- _EXERCISE PASSAGE_

• • •

The students have done a lot of internal work defining what meaningful work looks like for them. They have defined their values, articulated master assessments, started to think about their why (Simon Sinek–style) and kept “good work” journals.

I have continued to ask them, why higher ed? Why now? What about higher ed? Does your work in higher ed require a residential campus? What kind of impact do you want to have? We have used DYWL impact maps to help them determine whether they are more interested in one-on-one (personal) work, global work or leading teams or institutions. I have also asked them to consider the type of work that they find meaningful—ranging from renew/repair to sustain/support to the new-new work of building new things.

In the first couple of weeks of class, they updated their LinkedIn profiles and added one another and their other classmates (the 75-plus part-time students in our on-ground and online programs) to their networks, and they joined our LinkedIn group that includes program alumni. A few weeks ago, they signed up for job alerts, and we have started to look at all of the openings out there—there are so many!

They have been reading higher ed news every week at Inside Higher Ed, The Chronicle, Times Higher Ed, University Affairs and Diverse Issues in Higher Ed and have started to look at the patterns of the recurring issues that interest them.

• • •

Pixel coordinate grounding data:
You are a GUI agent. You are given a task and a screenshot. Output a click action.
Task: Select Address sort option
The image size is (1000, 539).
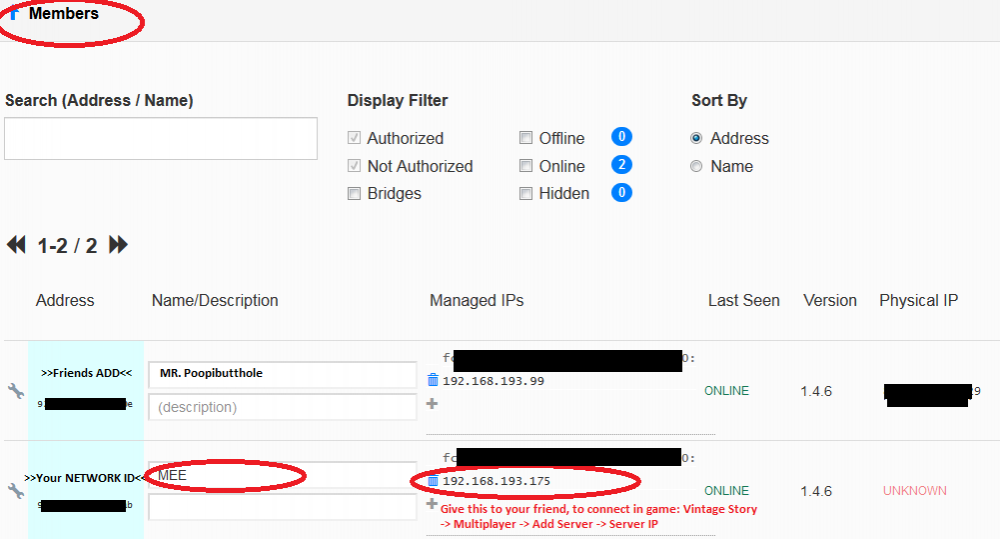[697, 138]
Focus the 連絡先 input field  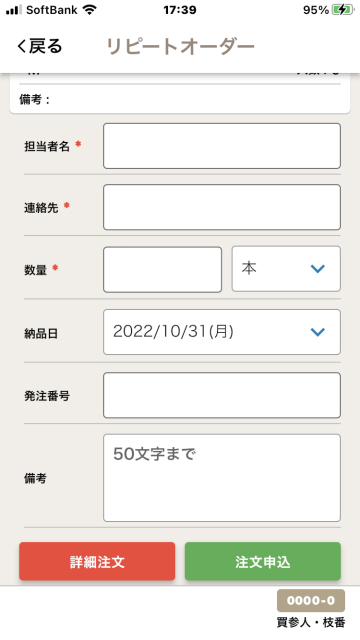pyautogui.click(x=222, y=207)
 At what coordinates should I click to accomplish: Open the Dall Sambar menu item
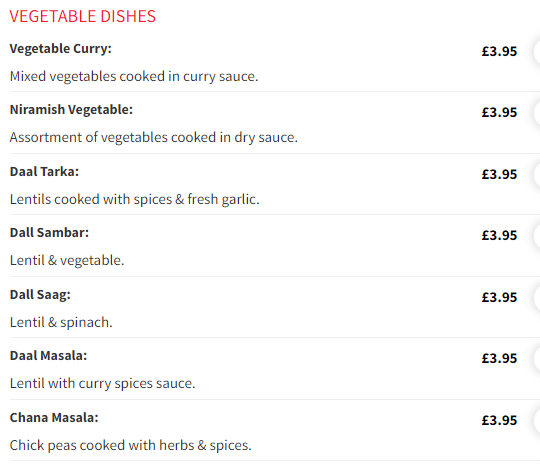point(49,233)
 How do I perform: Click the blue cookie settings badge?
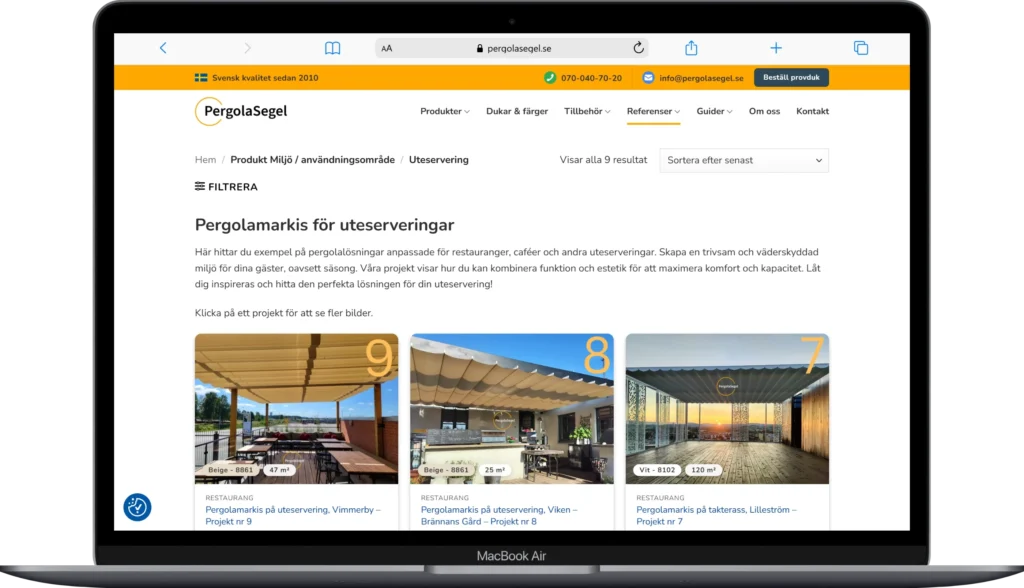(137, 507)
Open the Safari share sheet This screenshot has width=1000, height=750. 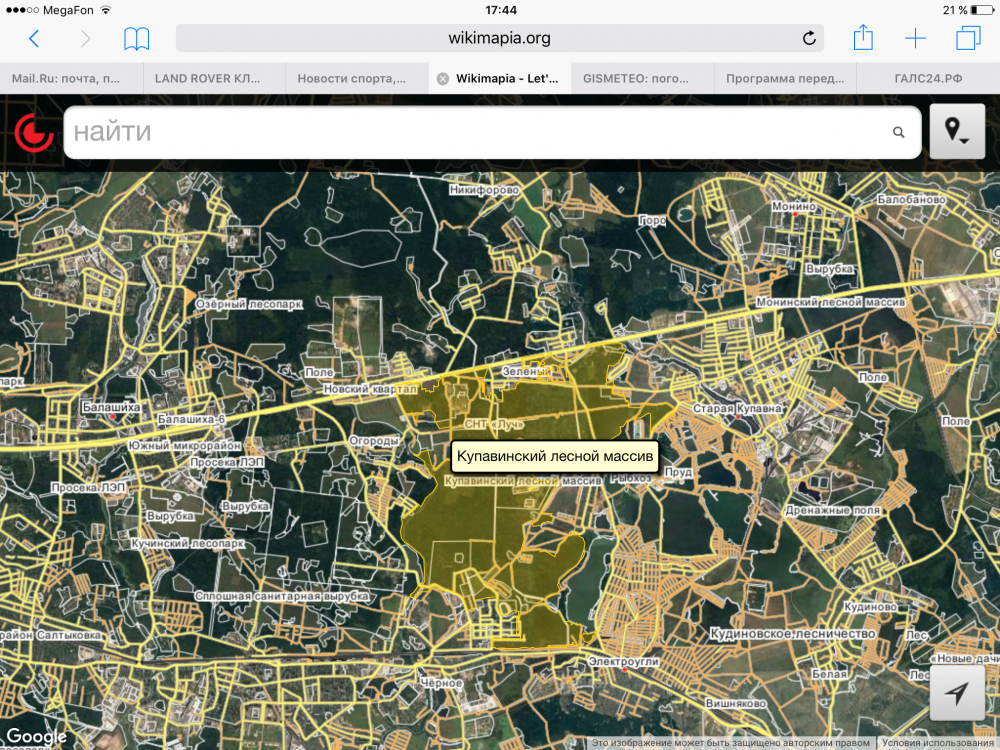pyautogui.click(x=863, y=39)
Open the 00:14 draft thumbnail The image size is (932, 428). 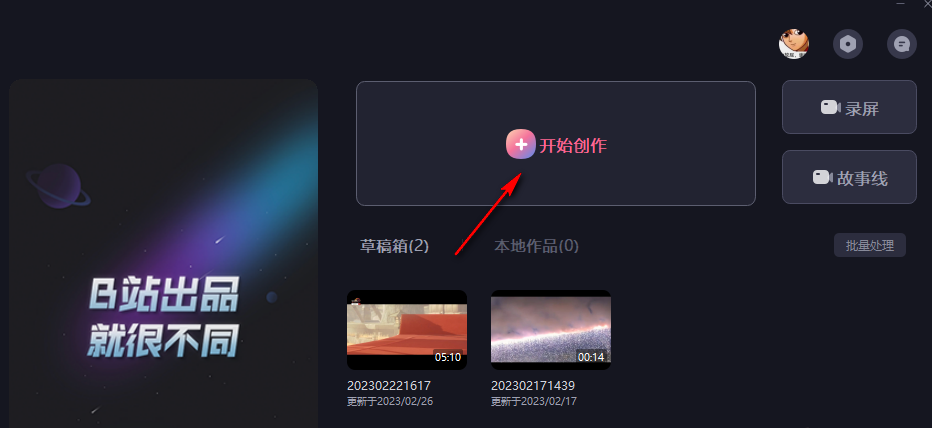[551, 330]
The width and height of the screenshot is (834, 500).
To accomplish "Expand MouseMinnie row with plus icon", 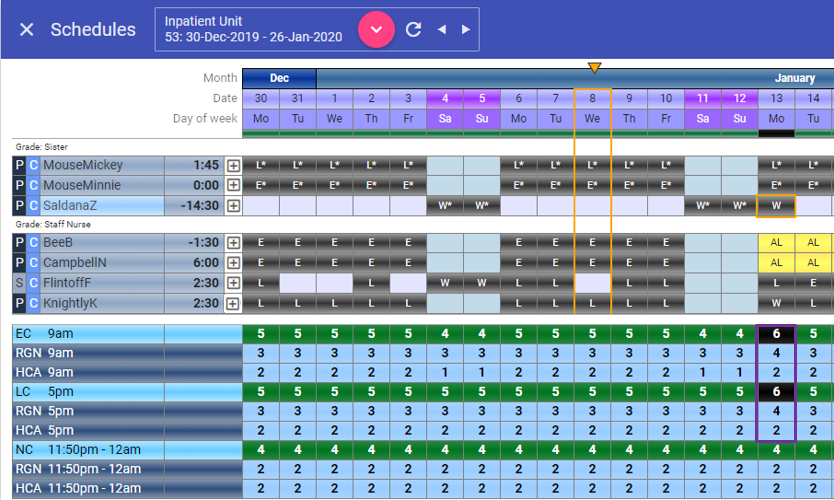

• • •

- _TASK REQUIREMENTS_
A) Recast the paragraph of the passage on students preparing for work in higher ed that begins "In the first couple of weeks of class" as a short bulleted list, keeping its main facts.
B) Name every higher ed news source that the passage on students preparing for work in higher ed says the students read each week.
C) Pick up the passage on students preparing for work in higher ed after its final sentence and keep writing.
The listing has no connection to the passage on students preparing for work in higher ed.

- _ANSWERS_
A)
- Early in the class, students updated their LinkedIn profiles.
- They connected with one another and with the 75-plus part-time students in the on-ground and online programs.
- They joined the program's LinkedIn group, which includes alumni.
- A few weeks ago, they signed up for job alerts.
- They have begun reviewing the many openings available.

B)
- Inside Higher Ed
- The Chronicle
- Times Higher Ed
- University Affairs
- Diverse Issues in Higher Ed

C)
The students have also conducted informational interviews with several different higher ed professionals over the course of the semester (thank you to those of you who have participated in these conversations!). I asked them to vary these by institutional type, geographic location and functional areas of the institution. This was a difficult assignment. We gravitate toward what we know and what we are comfortable with.

The informational interviews were amazing, and although it was often challenging for them to find folks to interview, the conversations were really enlightening. I enjoyed reading their papers and listening to them share the results of their interviews with one another. It was as if we had invited 24 guests to meet with us without giving up any of our time together. The seminar runs the full year, so we’ll be together again in late January, when the next semester begins, and we’ll do more of these at that time, but these will be strategically related to their job searches, as they will be actively on the market in the spring.

Some of the lessons learned from these conversations were about different roles on our campuses, institutional types (public, private, R-1, community colleges, HBCUs, international), and locations (across the U.S., including California, Texas, Georgia, Florida, Pennsylvania, New York and Washington State, as well as outside the U.S.—Colombia, Canada and Kazakhstan). In these conversations, the students were also able to learn about what a day-to-day schedule looks like for different higher ed professionals: from one-on-one student meetings to team meetings via Zoom to interviews for so many of our open positions. This looks different because of COVID-19. The students were often interviewing exhausted faculty, staff and administrators, and this was especially stark at our underfunded public institutions and tuition-dependent privates.

In yesterday’s class, we spent time talking about what we want to do together in the spring. We know that we will work on identifying open positions, updating résumés, crafting DEI statements and cover letters, lining up references, practicing for interviews (phone, Zoom, on-campus), and joining professional associations.

I will also be stepping in as program director in January, and my time with these four students has really given me a glimpse of what the future of higher ed holds. I am hopeful and inspired. They see the challenges our sector is facing and they still want to be here!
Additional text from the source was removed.